**WHAT YOU NEED TO DO**. Count the lines below that contain the string "scrollbar", with case counting, and give only the number.

__________

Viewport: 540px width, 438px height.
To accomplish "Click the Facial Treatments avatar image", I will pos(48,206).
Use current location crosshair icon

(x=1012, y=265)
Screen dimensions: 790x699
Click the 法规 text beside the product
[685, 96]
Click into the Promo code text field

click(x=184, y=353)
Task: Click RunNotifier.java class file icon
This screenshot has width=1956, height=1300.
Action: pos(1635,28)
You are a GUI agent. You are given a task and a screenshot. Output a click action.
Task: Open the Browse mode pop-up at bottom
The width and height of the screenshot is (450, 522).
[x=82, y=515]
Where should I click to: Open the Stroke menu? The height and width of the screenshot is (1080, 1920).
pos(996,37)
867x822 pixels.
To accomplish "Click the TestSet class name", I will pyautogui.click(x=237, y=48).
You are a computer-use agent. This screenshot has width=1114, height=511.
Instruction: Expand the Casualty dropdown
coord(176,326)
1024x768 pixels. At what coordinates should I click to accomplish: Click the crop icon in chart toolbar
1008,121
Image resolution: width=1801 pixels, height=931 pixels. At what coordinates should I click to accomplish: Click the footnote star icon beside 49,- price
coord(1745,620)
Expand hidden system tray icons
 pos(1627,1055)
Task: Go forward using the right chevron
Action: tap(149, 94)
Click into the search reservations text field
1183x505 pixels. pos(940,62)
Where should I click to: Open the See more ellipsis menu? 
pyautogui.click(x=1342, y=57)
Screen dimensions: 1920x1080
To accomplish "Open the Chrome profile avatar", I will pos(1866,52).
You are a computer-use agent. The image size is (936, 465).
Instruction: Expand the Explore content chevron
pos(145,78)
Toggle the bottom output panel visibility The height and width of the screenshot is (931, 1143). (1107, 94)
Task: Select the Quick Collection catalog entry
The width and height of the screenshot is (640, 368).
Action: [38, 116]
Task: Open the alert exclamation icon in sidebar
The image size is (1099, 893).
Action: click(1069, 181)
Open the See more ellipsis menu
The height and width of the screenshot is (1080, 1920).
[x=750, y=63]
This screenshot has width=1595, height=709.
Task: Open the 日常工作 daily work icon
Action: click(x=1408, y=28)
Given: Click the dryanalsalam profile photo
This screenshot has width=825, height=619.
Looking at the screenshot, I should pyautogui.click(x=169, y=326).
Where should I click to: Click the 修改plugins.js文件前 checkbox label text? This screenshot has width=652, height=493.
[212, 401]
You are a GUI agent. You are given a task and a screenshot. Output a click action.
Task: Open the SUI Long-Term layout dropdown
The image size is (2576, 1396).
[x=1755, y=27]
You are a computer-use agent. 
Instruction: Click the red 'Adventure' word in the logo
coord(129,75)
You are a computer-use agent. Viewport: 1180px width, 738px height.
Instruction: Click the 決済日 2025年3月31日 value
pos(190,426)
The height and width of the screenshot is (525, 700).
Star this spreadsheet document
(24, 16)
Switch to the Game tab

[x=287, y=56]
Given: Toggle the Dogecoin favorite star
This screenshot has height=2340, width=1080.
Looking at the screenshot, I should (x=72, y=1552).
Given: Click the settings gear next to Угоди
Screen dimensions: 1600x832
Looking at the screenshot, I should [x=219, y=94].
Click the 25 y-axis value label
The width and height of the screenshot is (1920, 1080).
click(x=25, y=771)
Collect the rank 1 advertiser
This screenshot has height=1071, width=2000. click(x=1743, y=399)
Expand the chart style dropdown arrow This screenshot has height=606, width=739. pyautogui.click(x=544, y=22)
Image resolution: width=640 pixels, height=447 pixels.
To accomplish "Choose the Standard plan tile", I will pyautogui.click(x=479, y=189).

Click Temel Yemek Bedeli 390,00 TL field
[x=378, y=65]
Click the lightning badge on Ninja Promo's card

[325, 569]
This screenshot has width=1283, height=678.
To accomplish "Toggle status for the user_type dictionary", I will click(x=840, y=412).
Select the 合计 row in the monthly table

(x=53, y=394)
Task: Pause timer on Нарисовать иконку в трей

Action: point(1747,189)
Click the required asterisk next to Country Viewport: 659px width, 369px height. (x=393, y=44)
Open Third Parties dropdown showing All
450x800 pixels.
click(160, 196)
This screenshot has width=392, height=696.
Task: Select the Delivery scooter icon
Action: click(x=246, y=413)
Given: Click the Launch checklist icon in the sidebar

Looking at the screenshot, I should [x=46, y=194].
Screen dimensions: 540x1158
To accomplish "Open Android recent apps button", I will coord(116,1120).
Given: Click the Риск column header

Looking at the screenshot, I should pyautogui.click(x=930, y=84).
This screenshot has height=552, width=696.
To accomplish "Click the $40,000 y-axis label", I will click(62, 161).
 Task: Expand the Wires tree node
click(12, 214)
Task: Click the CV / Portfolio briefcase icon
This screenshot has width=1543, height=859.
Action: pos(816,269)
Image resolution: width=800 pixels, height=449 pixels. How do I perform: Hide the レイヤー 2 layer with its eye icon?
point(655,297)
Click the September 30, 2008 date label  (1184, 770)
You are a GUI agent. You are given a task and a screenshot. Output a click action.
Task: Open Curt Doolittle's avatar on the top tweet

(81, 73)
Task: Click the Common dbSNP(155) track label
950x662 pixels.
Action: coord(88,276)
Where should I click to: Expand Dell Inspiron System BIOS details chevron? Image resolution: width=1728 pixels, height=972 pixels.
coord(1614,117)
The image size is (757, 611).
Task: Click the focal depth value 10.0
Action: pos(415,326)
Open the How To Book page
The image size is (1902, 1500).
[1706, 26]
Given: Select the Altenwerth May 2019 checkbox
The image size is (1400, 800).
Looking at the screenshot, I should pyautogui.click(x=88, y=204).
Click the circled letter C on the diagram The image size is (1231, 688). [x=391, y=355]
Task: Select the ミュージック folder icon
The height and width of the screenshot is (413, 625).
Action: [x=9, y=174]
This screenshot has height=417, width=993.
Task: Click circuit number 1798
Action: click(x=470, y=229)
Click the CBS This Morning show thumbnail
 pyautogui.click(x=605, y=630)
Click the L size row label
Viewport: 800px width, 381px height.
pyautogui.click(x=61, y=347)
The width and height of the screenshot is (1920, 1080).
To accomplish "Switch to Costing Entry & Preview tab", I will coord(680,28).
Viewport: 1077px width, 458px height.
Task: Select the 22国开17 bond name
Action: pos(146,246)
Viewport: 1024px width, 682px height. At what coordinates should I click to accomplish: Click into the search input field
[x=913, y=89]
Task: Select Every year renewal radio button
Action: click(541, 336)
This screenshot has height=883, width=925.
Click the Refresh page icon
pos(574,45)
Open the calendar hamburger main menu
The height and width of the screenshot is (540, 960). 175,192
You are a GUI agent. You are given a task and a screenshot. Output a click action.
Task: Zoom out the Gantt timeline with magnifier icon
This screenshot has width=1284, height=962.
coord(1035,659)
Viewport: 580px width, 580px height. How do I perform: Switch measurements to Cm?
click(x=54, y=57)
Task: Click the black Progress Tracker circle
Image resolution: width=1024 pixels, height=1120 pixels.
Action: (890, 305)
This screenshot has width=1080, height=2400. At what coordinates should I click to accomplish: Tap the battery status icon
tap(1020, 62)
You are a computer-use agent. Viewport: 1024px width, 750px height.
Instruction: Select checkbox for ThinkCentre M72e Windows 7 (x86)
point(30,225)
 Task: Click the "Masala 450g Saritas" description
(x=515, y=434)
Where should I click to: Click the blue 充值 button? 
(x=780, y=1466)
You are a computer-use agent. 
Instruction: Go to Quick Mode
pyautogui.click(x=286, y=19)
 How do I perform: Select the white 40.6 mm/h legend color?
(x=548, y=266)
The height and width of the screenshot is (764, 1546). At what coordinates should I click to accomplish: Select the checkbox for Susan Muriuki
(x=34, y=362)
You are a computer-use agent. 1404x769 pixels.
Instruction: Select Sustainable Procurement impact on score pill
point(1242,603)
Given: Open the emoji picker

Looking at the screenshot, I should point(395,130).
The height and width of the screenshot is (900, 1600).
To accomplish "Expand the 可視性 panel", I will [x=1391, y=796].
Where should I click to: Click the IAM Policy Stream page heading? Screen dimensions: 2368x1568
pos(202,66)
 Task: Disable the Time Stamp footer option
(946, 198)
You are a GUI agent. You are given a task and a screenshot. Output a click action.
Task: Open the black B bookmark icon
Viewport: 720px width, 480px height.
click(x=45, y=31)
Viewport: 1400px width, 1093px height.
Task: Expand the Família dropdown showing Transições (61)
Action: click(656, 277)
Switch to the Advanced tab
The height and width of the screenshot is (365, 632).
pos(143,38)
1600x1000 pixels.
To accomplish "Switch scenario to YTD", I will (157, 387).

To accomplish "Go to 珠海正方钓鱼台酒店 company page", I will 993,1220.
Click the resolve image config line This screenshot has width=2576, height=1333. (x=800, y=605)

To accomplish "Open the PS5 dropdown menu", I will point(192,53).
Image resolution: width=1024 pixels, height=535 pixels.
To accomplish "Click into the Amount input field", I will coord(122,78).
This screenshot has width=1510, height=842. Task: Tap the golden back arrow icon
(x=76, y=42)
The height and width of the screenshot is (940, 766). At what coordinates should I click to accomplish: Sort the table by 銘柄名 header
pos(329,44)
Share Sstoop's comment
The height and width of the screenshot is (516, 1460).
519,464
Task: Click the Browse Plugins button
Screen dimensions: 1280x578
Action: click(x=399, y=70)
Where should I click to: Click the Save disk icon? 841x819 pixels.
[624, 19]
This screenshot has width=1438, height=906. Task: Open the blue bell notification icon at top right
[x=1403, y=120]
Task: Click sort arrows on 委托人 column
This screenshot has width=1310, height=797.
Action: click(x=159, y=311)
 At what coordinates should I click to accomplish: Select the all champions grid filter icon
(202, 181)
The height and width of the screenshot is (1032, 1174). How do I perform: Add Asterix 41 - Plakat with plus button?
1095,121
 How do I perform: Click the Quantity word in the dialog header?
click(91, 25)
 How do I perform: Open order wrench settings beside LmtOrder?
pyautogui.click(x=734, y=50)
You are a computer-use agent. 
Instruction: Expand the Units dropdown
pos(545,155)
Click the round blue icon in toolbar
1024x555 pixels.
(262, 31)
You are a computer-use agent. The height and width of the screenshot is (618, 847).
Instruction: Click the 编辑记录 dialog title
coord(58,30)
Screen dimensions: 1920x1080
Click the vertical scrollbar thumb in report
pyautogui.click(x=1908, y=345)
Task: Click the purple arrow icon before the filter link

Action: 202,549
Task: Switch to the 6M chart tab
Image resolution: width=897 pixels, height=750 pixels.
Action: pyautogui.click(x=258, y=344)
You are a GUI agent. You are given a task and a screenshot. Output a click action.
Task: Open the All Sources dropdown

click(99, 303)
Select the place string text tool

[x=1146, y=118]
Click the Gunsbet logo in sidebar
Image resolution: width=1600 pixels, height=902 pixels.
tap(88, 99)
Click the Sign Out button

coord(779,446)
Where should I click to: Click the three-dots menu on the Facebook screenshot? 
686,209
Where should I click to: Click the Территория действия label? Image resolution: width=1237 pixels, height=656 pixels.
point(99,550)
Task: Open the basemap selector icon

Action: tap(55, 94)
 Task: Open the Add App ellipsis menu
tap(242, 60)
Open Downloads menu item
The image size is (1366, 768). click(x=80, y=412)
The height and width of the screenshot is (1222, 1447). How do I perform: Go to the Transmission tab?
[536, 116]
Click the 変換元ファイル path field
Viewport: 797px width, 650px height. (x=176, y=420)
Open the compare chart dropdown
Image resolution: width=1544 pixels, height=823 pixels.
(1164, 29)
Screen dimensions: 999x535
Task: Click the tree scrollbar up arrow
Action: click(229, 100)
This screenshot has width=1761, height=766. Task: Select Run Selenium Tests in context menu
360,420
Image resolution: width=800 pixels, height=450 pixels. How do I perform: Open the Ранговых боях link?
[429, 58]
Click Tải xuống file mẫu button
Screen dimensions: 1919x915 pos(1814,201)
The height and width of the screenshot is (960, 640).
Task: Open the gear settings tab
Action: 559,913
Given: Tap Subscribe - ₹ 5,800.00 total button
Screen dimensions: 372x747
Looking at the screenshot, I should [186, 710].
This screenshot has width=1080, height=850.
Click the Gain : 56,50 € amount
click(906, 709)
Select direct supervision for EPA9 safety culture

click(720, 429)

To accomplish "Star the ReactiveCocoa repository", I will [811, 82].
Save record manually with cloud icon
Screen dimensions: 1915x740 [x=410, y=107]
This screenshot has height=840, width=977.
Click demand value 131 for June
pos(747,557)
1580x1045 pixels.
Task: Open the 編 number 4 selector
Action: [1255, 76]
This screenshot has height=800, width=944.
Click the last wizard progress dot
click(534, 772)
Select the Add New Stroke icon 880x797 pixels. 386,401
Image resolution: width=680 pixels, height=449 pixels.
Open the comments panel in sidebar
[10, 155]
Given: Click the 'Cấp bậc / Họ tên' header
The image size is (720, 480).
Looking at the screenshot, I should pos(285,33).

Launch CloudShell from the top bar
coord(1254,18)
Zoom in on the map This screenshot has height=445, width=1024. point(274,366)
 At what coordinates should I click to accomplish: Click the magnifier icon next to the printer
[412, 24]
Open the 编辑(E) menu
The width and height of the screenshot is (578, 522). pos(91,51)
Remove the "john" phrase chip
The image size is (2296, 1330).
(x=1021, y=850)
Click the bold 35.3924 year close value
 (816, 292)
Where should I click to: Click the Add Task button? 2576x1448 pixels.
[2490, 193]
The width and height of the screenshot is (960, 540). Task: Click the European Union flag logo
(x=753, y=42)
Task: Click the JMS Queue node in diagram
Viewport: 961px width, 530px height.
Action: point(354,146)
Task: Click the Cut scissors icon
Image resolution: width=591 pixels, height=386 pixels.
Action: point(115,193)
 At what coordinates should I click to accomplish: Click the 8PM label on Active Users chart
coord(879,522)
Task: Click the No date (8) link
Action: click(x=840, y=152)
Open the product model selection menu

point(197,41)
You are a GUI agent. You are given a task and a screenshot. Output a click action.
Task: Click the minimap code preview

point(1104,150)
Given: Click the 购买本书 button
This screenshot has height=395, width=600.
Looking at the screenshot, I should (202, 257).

__________

**TASK OUTPUT**. 2